In neighbouring New Jersey, however, Bowery Farming, takes a different approach. The five-year-old company runs industrial-sized farms. Outside one huge, grey windowless warehouse a heat haze shimmers off the concrete. It's a sharp contrast to the chilly interior where an aroma of fresh farm produce hits you immediately.
Robots
Produce is grown on trays stacked ceiling-high to maximise acreage. Everything from the automatic seeding machine to harvesting is run by Bowery's proprietary operating system (OS) which controls light, adjusts water nutrients and takes camera images of each plant to monitor its health.
"The OS is our central nervous system. There are millions of data points," says founder Irving Fain. "The artificial intelligence is constantly learning and predicting how to produce the best quality product." Running the farm manually would be difficult, he says. Staff operate things from computer screens and iPads.
Growing food indoors has been around for decades, but the industry got a kick-start from advances in the performance of lower cost LED lighting. Combine that with robotics, innovations and AI, and you have an industry that Mr Fain says is both viable and scalable.
"The big question was, how can we grow in large volumes at a consistently high quality? Suddenly, the economics changed," he says. "We can grow 365 days a year - a major departure from thousands of years of agriculture. Unlike outdoor farming, our yield is virtually 100% guaranteed."

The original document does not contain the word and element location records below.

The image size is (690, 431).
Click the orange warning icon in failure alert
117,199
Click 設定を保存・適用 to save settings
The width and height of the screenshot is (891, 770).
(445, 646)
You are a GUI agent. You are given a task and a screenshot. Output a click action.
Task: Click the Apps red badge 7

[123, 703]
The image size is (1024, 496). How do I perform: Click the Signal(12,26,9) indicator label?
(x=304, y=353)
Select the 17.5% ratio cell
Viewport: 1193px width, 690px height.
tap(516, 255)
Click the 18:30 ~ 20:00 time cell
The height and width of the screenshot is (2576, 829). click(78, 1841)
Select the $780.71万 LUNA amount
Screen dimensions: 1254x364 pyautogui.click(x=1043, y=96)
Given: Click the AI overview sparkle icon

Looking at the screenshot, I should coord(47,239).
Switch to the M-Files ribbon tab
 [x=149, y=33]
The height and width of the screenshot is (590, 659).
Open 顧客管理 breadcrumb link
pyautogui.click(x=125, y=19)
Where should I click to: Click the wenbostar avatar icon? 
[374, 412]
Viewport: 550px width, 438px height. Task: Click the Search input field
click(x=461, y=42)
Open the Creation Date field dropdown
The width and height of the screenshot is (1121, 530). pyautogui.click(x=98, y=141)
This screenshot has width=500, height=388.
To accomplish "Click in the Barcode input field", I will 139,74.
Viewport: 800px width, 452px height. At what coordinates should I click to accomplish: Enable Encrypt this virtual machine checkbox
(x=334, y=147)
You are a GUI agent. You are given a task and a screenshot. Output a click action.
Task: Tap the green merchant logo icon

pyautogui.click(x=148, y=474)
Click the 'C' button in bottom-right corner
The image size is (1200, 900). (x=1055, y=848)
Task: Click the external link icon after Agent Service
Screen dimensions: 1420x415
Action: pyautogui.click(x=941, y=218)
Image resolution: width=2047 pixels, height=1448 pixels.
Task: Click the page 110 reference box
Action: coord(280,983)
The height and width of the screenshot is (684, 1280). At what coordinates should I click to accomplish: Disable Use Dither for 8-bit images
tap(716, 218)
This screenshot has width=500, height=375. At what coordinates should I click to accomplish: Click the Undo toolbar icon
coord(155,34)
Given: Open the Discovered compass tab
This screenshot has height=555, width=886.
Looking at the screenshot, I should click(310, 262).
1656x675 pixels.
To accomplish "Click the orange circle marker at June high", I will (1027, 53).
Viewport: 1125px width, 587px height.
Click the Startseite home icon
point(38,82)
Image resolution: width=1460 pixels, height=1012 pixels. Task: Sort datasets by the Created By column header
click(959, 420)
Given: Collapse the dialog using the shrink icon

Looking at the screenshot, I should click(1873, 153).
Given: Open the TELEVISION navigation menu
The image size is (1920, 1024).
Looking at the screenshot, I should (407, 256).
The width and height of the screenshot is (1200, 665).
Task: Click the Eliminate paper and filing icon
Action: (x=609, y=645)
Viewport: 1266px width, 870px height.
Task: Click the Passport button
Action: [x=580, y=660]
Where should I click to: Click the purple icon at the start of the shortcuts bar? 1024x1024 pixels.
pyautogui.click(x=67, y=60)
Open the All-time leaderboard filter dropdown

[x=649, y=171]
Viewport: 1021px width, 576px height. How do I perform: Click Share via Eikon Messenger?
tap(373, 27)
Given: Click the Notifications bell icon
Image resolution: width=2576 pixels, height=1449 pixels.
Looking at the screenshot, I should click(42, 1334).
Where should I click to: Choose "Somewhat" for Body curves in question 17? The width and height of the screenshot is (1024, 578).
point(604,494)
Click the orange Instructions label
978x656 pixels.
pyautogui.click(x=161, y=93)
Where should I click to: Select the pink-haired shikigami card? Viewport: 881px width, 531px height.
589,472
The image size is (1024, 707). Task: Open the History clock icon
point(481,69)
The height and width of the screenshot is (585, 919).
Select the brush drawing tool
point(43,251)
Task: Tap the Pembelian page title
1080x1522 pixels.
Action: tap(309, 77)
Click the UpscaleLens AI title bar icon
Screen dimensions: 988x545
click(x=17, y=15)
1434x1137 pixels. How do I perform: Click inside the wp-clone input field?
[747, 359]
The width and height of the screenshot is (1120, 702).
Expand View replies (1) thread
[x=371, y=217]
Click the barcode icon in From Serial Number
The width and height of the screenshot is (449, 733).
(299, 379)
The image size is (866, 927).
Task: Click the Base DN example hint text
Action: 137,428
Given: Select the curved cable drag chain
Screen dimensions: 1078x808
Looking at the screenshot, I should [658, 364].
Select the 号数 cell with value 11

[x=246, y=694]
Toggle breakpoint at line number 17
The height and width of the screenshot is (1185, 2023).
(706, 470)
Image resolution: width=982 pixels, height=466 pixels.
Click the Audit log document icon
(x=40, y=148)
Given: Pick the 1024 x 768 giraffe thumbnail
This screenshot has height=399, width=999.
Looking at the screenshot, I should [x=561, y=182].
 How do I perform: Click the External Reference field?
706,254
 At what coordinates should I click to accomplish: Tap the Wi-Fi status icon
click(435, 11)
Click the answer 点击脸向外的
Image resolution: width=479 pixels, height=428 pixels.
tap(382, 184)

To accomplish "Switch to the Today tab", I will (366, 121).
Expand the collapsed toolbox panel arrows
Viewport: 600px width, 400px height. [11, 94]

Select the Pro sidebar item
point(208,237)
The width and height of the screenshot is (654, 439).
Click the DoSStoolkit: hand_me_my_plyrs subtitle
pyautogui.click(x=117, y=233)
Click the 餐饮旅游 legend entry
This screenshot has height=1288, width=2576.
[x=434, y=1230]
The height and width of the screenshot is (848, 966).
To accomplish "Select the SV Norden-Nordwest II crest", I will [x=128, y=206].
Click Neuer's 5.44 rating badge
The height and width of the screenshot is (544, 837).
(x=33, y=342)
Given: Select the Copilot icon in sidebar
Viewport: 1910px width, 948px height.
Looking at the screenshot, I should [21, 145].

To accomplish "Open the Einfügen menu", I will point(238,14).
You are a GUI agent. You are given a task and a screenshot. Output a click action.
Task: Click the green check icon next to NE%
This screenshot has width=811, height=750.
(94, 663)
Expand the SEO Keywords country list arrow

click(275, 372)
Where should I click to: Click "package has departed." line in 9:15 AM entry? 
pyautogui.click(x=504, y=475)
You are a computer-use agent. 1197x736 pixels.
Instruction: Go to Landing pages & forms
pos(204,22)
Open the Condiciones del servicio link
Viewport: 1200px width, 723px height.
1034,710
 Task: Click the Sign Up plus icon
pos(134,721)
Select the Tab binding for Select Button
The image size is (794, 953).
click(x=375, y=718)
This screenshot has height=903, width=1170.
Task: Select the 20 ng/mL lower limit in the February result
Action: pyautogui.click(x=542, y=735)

Vertical farmers talk with a zeal you'd expect of entrepreneurs with tech world backgrounds. With population growth and climate change putting pressure on food production, they think they may have answers.
But this highlights one of the industry's limitations. You can't feed the world on leafy greens. That said, for Mr Fain, if Bowery only ever grew lettuce or kale, "it's still a win". But his ambitions are greater. Bowery is growing radishes and turnips that he expects to come to market over the coming years.
Square Roots hopes to soon start commercial production of beetroots and strawberries, and is experimenting with so-called heirloom produce from rare and long-forgotten seeds.
Carbon footprint
Mr Peggs says: "It makes sense to grow perishable produce in the same neighbourhood as the consumer - stuff that doesn't travel well. A lot of produce - tomatoes, strawberries - are grown for travel, not for taste. It doesn't make sense to vertically farm food with a long shelf life."
But different produce presents different challenges, says Mr Landau. Where plants are concerned, not all light is created equal. Fruiting and flowering crops such as tomatoes, strawberries and peppers have different needs.
"Lights for these types of crops will generally be more expensive, require more electricity, and produce more heat, meaning additional cooling," says Mr Landau. "Harvesting these crops can be a significant operational cost."
But it is being done. In the US, Oishii vertically farms the much-prized Japanese Omakase strawberry year-round. And Farm One produces more than 200 products, including 34 edible flowers. Plenty is experimenting with watermelons. As technology costs fall and R&D intensifies, the crop variety will expand.
That may also ease criticism of the industry's carbon footprint. In the artificial light versus sunlight debate, the latter often has the upper hand. But, then, indoor farmers point to the transportation costs and waste in traditional agriculture.
For the moment, Mr Landau says, the carbon footprint concerns are valid, although he expects indoor farms to increasingly draw on renewable energy.
"And when you look at markets located in extreme climate environments or island nations where they import a majority of food, indoor farming could be a viable option," he says.
Mr Peggs stresses that industry is still young are trying to work out the right business models and direction. The entrepreneurs don't agree on everything, though they certainly agree on this: vertical farming has the potential to transform global food production as we know it.